◆ What is needed
Go line by line through the data below and work out how many lines contain "value"; the answer is that number alone.

── Recorded information ──

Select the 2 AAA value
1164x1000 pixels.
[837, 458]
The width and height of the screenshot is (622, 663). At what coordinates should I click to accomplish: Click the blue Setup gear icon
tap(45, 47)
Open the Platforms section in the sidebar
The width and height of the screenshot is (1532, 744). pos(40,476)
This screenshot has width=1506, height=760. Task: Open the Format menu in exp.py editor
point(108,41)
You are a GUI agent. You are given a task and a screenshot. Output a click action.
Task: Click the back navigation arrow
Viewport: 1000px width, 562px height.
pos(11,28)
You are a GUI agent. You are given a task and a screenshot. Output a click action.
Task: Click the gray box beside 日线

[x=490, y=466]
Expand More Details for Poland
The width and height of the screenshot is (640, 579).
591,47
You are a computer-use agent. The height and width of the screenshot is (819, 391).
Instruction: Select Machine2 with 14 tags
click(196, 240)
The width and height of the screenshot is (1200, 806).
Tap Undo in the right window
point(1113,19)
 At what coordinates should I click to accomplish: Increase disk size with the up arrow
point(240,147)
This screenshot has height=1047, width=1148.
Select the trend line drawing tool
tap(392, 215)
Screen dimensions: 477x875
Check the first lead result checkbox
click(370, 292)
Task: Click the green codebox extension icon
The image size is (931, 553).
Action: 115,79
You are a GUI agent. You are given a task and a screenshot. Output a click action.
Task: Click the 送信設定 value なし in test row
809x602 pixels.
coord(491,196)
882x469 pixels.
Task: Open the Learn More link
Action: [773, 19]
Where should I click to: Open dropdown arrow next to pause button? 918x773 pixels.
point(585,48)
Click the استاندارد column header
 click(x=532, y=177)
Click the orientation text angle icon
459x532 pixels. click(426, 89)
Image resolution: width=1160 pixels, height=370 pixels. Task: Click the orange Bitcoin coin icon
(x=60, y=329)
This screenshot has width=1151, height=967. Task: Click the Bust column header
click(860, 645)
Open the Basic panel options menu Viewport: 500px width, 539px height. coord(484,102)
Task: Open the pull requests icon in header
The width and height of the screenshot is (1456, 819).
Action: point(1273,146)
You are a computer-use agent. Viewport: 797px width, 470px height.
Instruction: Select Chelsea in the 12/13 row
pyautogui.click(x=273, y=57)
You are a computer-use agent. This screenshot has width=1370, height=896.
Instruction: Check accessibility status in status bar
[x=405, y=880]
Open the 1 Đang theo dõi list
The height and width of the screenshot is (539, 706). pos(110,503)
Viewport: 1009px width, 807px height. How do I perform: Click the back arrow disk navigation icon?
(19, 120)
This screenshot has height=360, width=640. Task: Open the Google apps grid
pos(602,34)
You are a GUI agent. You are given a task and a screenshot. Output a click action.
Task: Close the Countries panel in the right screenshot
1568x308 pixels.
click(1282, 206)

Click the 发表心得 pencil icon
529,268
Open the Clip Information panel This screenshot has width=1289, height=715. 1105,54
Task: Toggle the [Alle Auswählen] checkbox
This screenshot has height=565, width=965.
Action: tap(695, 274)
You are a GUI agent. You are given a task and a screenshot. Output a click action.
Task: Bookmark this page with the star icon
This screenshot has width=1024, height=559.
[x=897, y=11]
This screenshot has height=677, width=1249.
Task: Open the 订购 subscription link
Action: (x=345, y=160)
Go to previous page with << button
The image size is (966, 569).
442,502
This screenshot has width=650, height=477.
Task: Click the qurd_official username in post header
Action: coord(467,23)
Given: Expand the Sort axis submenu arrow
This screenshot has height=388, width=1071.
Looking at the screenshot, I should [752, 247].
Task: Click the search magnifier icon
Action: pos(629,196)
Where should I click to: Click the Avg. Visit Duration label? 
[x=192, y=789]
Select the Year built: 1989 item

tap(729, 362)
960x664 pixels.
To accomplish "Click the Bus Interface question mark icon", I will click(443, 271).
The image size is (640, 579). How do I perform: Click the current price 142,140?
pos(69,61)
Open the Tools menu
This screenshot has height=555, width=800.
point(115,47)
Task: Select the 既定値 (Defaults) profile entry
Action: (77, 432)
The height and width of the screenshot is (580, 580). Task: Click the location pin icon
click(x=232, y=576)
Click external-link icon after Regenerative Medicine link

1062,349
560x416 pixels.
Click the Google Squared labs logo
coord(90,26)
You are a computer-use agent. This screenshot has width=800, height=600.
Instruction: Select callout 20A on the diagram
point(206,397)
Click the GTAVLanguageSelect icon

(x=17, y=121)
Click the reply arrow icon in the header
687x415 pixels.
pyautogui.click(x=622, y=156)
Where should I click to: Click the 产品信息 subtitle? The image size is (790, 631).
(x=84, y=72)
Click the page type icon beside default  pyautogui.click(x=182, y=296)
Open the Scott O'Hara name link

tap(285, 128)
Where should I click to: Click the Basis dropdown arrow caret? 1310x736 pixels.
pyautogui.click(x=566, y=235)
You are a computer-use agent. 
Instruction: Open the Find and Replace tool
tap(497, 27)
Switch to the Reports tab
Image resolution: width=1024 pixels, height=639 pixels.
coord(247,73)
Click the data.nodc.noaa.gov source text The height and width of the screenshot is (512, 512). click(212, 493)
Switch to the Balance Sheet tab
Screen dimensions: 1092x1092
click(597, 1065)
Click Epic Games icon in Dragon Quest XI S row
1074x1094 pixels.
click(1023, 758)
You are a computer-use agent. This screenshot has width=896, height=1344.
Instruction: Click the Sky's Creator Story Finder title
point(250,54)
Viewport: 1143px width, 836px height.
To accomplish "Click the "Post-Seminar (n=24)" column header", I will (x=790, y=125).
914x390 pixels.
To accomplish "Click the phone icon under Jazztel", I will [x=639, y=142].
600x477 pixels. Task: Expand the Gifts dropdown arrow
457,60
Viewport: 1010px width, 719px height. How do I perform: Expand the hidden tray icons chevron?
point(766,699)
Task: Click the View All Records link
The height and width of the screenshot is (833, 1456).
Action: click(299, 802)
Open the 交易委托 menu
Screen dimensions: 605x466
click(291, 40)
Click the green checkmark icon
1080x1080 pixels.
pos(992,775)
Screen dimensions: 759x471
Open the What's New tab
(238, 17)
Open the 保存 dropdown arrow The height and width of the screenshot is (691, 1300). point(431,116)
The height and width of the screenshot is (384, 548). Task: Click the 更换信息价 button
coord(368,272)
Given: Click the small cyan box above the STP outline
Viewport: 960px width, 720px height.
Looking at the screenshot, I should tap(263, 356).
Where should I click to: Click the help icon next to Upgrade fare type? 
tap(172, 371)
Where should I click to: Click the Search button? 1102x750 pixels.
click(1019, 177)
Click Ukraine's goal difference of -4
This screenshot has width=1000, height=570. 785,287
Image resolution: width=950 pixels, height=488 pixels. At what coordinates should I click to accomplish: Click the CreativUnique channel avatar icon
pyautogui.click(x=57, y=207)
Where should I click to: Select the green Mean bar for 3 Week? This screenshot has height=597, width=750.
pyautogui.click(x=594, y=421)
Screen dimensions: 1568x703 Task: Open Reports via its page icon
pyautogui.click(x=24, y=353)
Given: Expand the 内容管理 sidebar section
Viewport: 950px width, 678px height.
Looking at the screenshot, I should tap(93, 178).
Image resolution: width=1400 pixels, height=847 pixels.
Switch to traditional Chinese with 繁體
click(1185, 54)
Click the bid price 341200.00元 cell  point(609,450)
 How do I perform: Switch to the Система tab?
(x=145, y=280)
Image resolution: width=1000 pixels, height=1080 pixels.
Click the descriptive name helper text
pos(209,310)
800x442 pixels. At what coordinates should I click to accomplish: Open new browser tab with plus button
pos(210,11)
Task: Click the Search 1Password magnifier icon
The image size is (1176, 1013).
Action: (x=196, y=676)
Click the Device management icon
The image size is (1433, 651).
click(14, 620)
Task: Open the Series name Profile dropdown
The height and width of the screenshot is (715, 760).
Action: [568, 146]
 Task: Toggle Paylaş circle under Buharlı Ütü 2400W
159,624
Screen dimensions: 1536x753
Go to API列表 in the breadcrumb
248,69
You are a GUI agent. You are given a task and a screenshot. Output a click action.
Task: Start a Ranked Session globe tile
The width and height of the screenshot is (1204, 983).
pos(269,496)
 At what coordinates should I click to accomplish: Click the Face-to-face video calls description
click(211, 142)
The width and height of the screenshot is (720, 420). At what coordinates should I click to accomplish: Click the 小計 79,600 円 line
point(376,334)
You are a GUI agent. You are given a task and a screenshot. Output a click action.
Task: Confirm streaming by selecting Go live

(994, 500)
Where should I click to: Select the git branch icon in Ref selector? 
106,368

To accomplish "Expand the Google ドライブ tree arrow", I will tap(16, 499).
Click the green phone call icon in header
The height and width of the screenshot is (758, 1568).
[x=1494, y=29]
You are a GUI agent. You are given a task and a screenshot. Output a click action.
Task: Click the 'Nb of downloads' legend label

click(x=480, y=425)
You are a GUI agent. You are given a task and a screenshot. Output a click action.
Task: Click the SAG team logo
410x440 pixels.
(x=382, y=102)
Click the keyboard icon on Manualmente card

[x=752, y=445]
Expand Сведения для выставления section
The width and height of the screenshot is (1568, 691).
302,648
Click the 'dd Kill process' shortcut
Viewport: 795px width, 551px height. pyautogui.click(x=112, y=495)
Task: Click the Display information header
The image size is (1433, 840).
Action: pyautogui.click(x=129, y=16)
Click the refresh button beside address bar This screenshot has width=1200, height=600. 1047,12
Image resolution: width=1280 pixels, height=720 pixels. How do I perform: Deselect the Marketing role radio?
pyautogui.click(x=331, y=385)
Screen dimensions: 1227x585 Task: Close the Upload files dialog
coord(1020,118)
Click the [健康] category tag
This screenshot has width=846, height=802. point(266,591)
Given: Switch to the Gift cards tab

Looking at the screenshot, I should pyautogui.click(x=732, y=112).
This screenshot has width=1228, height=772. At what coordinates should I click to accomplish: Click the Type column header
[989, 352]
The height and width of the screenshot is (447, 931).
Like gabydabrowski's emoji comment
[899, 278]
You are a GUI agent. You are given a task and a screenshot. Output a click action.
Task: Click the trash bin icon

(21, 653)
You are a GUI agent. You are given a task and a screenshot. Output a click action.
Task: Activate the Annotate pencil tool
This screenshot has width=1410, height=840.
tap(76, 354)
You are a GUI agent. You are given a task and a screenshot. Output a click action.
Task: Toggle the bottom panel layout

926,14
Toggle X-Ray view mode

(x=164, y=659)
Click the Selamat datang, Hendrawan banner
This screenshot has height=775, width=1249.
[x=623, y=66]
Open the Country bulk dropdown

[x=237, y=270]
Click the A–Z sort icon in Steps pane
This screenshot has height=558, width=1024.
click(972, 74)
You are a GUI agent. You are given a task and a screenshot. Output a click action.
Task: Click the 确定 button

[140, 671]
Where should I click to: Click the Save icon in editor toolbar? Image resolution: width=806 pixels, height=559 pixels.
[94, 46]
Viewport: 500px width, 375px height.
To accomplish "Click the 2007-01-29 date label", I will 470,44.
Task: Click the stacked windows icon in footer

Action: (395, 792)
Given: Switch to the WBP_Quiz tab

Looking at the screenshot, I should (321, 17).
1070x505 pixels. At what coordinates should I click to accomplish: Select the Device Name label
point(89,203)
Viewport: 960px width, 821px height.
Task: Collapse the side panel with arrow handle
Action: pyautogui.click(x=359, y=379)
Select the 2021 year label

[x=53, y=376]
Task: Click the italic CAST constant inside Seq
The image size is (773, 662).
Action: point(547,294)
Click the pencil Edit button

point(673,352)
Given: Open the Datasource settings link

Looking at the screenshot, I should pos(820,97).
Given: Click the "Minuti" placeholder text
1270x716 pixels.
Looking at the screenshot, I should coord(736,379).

───

◆ Expected output
2